REQUIRED ACTION:
Among the entries, find each line that includes the string "will" and list it.

EXTRACTED DATA:
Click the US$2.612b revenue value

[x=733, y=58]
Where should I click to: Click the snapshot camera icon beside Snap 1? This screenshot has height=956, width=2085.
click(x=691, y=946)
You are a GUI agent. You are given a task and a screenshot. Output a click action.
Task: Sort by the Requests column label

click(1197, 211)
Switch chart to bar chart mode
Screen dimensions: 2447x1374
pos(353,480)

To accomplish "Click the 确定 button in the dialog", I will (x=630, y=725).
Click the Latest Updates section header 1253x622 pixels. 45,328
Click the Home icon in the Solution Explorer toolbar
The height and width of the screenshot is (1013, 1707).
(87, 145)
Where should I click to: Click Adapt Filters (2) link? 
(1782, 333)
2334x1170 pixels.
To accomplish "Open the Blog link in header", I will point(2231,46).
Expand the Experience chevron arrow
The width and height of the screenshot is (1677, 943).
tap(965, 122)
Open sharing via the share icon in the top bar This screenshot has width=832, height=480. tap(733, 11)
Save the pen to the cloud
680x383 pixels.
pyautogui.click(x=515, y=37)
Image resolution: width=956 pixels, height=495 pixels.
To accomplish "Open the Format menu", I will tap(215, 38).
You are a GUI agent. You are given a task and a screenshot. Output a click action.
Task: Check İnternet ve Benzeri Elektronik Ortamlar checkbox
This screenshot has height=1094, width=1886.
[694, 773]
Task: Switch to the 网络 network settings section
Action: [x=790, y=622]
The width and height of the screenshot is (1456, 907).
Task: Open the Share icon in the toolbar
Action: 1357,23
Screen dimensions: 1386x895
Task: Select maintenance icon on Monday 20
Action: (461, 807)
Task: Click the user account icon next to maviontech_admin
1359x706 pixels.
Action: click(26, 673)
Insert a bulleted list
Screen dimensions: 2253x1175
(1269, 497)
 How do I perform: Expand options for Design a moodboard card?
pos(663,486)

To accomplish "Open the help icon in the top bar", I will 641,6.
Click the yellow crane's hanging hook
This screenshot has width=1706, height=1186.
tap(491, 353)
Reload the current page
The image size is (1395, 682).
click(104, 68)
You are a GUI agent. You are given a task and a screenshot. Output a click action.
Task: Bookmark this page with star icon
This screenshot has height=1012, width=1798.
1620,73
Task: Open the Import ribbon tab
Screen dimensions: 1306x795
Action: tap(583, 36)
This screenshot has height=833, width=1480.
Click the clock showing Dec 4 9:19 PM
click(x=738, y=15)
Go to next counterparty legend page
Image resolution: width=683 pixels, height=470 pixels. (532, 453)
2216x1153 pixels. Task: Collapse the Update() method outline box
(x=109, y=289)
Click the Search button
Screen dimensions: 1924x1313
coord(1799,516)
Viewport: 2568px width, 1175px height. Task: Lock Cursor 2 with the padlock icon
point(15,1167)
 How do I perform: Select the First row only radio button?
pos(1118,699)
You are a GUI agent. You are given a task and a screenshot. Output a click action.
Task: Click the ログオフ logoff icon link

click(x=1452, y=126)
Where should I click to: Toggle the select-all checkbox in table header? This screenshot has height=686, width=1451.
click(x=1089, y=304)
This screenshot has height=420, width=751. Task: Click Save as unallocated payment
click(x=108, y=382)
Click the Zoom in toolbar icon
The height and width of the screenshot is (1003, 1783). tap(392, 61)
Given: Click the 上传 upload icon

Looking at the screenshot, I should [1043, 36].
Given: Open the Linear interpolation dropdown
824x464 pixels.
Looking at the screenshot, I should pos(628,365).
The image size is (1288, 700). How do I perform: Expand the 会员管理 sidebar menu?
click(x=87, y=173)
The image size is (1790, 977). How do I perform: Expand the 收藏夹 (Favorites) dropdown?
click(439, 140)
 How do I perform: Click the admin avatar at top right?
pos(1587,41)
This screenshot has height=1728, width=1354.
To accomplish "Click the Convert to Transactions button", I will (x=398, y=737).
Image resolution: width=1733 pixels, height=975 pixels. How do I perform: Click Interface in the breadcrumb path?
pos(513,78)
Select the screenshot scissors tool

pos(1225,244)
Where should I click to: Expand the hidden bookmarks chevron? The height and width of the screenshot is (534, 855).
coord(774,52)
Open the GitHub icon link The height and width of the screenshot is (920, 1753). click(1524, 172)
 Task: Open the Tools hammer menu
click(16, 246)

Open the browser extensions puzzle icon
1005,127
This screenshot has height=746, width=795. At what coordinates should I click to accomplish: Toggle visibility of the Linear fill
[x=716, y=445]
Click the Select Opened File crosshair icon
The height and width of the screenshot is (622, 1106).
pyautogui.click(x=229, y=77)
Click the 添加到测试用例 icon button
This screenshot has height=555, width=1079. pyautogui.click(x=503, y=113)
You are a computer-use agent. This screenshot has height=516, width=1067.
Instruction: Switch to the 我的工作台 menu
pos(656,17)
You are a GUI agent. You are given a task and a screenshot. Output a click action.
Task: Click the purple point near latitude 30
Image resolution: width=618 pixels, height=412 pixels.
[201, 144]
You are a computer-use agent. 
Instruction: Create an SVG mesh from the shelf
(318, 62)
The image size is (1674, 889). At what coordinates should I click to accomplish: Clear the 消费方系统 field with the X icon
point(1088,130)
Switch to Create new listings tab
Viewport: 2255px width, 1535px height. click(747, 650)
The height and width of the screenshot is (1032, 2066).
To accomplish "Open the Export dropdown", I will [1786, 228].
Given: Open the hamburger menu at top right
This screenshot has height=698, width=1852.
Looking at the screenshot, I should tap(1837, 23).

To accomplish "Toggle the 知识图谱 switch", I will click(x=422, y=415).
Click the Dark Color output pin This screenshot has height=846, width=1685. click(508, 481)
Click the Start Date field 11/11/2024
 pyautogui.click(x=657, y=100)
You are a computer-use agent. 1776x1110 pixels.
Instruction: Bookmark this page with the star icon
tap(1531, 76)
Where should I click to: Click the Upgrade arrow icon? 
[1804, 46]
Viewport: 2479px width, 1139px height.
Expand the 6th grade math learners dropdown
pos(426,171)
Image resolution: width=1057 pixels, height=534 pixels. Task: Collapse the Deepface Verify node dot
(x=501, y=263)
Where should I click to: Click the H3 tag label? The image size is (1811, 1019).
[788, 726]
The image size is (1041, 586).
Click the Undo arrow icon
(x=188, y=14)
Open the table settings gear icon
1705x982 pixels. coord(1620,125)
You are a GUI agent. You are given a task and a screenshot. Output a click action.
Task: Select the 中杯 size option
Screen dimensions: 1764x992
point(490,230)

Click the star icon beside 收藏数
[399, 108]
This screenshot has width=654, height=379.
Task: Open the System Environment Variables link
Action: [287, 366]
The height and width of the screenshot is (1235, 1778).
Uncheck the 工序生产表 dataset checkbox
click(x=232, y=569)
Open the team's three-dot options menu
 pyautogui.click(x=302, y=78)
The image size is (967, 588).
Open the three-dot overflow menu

SOLVED EXERCISE:
To accomplish "Click the 确定 button in the dialog", I will (x=630, y=725).
To accomplish "Open the Blog link in header", I will point(2231,46).
To accomplish "Open the Format menu", I will tap(215, 38).
To accomplish "Open the help icon in the top bar", I will 641,6.
To accomplish "Click the Convert to Transactions button", I will (x=398, y=737).
To accomplish "Open the Export dropdown", I will [1786, 228].
To accomplish "Toggle the 知识图谱 switch", I will click(x=422, y=415).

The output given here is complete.